Researchers at JILA offered a possible response to this unusual behavior an article published last year.

Begelman explained that these features are constantly pulling in gas from outside space, and some of that gas also carries magnetic fields. If the AGN attracts magnetic fields that point in a direction opposite to its own – they point south, let’s say north – then its own field will weaken. It’s kind of like how a tug of war team pulling a rope in one direction can negate the efforts of their opponents pulling in the other direction.

With this AGN, the JILA team hypothesized that the black hole’s magnetic field became so weak that it flipped over.

“You’re completely eliminating the magnetic field,” Begelman said.

In the new study, NASA-led researchers set out to collect as many observations of 1ES 1927+654 as possible.

The disconnect between ultraviolet rays and X-rays turned out to be the irrefutable proof. Astrophysicists suspect that a weakening of the magnetic field would cause such a change in the physics of an AGN – shifting the black hole’s accretion disk so that it ejects more ultraviolet and visible light and, paradoxically, less X-ray radiation. No other theory could explain what the researchers were seeing.

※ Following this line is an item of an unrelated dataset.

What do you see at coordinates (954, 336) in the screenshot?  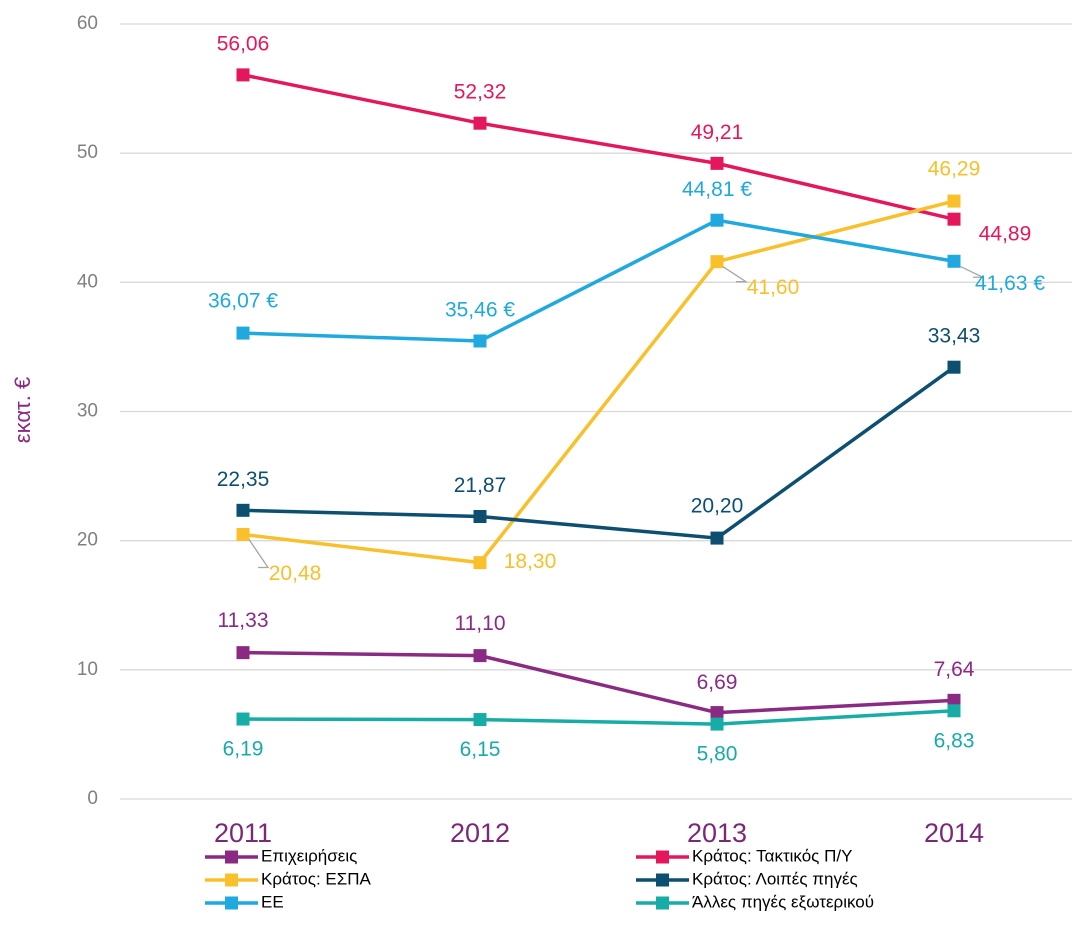 I see `data-label: 33,43` at bounding box center [954, 336].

The AGN itself quieted down and returned to normal in the summer of 2021. But Scepi and Begelman see the event as a natural experiment – a way to probe near the black hole to learn more about the how these objects feed beams of light radiation. This information, in turn, can help scientists know exactly what kinds of signals to look for to find stranger AGNs in the night sky.

“Perhaps there are similar events that have already been observed – we don’t know about them yet,” Scepi said.

Other co-authors of the new study included researchers from the University of Maryland, Baltimore County in the United States; Instituto de Astrofísica de Canarias in Spain; Inter-University Center for Astronomy and Astrophysics in India; Technion in Israel; Space Telescope Science Institute in the United States; National Institute of Astrophysics in Italy; Roma Tre University in Italy; National Autonomous University of Mexico; University of Florence in Italy; and the University of Birmingham in the UK.